I wrote 'section .bbs' instead of 'section .bss' and compiler gave a warning but compiled the code that section of the code is like this:

Code:
section .data                           ;Data segment
   userMsg db 'Please enter a number: ' ;Ask the user to enter a number
   lenUserMsg equ $-userMsg             ;The length of the message
   dispMsg db 'You have entered: '
   lenDispMsg equ $-dispMsg

section .bbs ; instead of 'section .bss'
    num resb 5

Can anyone explain to me what just happened here?

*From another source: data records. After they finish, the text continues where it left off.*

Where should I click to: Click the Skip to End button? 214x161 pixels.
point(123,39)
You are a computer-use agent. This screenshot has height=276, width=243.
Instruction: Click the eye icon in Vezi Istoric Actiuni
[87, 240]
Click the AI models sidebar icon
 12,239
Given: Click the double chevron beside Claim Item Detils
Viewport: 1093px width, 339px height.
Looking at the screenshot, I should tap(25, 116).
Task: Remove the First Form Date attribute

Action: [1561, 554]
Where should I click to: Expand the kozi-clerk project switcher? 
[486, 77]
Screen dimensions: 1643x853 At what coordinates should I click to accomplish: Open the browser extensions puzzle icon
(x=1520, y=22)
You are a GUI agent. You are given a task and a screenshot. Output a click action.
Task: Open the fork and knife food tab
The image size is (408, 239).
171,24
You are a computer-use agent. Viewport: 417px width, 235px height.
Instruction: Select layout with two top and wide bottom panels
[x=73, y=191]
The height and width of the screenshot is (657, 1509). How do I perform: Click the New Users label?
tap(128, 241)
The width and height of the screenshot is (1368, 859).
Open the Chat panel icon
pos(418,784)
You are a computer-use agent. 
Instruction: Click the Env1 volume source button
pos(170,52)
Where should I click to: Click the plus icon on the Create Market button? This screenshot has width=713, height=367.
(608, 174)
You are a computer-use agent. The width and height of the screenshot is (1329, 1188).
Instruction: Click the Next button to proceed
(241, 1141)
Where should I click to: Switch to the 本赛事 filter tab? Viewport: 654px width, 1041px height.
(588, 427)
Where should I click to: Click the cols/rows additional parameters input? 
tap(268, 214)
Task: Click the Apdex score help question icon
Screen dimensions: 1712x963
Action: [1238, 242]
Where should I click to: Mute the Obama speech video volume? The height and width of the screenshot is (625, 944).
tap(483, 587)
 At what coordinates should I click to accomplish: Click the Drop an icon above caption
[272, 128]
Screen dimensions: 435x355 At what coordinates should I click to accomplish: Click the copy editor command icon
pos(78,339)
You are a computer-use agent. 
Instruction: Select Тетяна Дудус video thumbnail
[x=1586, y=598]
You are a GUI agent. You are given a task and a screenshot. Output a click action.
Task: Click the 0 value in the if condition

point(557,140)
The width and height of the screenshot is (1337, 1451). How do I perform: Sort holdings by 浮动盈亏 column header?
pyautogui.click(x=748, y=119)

The code that should have printed the num variable:

Code:
;Read and store the user input
   mov eax, 3
   mov ebx, 2
   mov ecx, num  
   mov edx, 5          ;5 bytes (numeric, 1 for sign) of that information
   int 80h

;Output the message 'The entered number is: '
   mov eax, 4
   mov ebx, 1
   mov ecx, dispMsg
   mov edx, lenDispMsg
   int 80h
 


I experimented with the code a little it looks like a buffer overflow when I fixed the broken code I tried inputting '9999999' and command '999' executed so I tried '9999 neofetch' and that also executed but I still don't know what just happened exactly I mean in the Computerphile's buffer overflow video they were inputting some hex commands in like no operation code in this example I just overflowed the buffer and put some code at the end which got executed at the current terminal and with the current users privileges based on my experience this kind of buffer overflow can make the runner of the vulnerable program to run malicious code such as a remote reverse shell back to attackers device is there any way of running a command as root without putting 'sudo' in front of the command?

Clarifications will be appreciated and sorry for my bad English.
 
If you think you've found an exploit, please follow the ethical reporting steps. That generally means contacting the software authors, showing them the exploit, and then waiting until after the problem is fixed before reporting the bug publicly.